Corn has been the raw material of choice because fermentation is a proved process and because of government subsidies. The agriculture industry, which is strongly wed to ethanol, has been able to convince the government to back its interests. But most scientists agree that the ethanol experiment hasn’t gone very well. According to a study published by Cornell University scientist David Pimentel, 21 pounds of corn are needed to produce just one gallon of ethanol. And farming that corn requires half a gallon of fossil fuels.

So not only could the production of corn-based fuels lead to food shortages, experts say, but the process is too inefficient to make a significant dent in our energy needs anyway. “When you look at what our ethanol production is and compare that against what our demand for transportation fuels is, we won’t get there,” says Virginia Lacy, a biofuels consultant at the Rocky Mountain Institute, a nonprofit energy policy organization in Colorado.

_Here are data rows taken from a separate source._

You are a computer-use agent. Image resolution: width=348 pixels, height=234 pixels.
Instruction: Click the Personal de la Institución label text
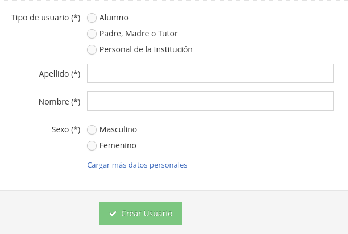146,49
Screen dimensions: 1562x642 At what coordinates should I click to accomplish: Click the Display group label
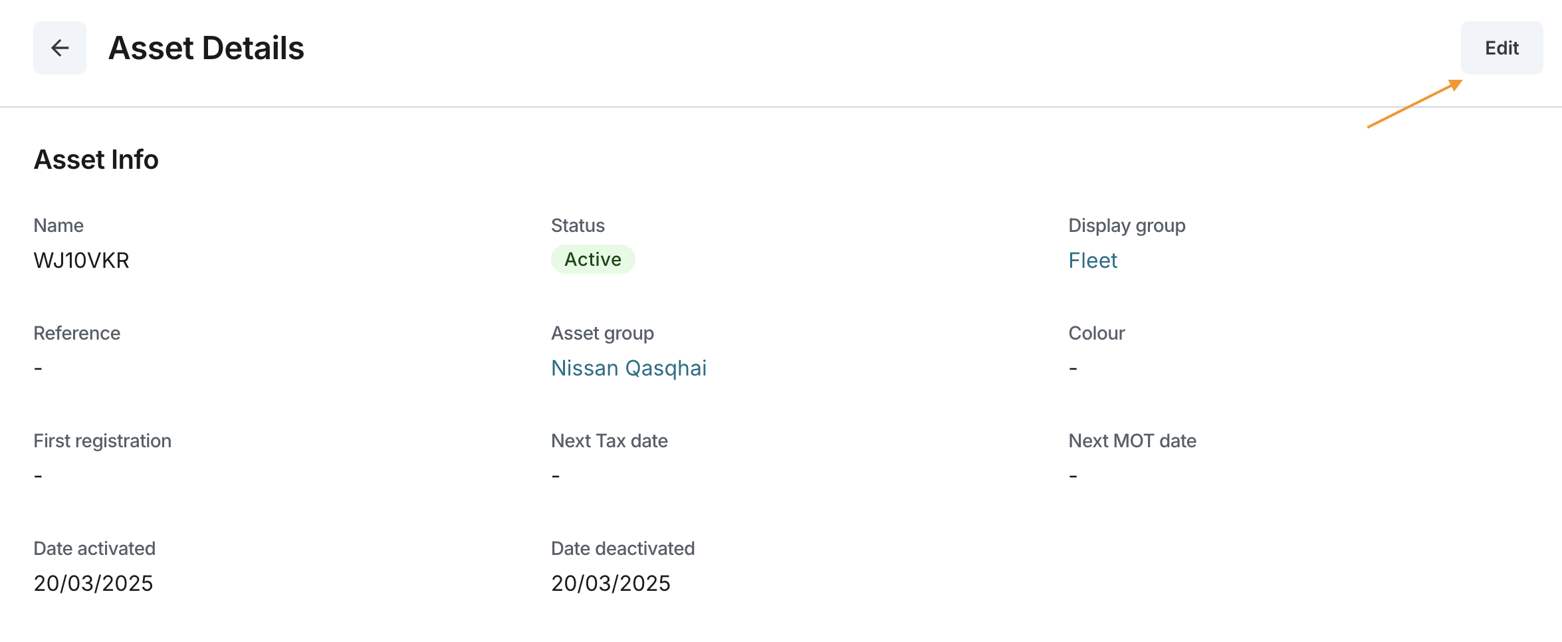[x=1127, y=226]
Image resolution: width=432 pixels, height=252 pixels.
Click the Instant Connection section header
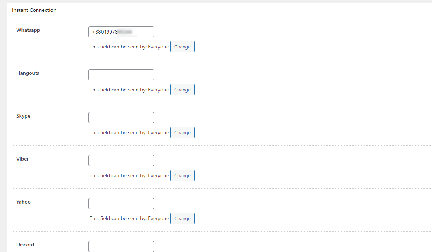click(x=34, y=10)
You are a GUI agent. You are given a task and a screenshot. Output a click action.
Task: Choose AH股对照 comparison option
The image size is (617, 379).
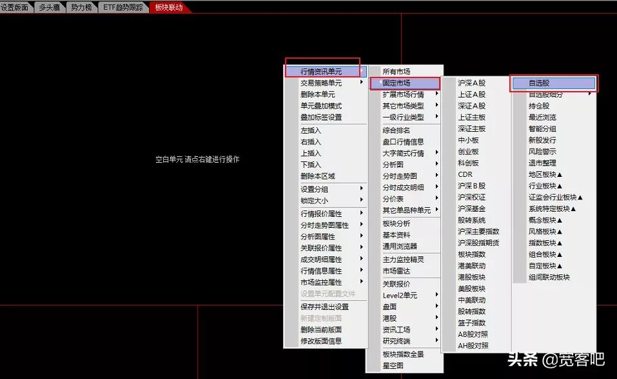pos(473,345)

Most researchers agree that it’s time to dump corn-based ethanol, but they have two opposing theories about how to proceed. Jay Keasling, a chemical engineer at the University of California, Berkeley, is one of several investigators trying to make ethanol and related fuels from plants such as switchgrass, which grows quickly and resists many pests and diseases. His biggest challenge is getting yeast and other experimental microbes to digest all of the plant, including the stalks, which are tough to break down. Another sticking point for Keasling’s method is that plants require lots of space, not to mention time, to grow: our demand for plant-based fuels could surpass our ability to produce them.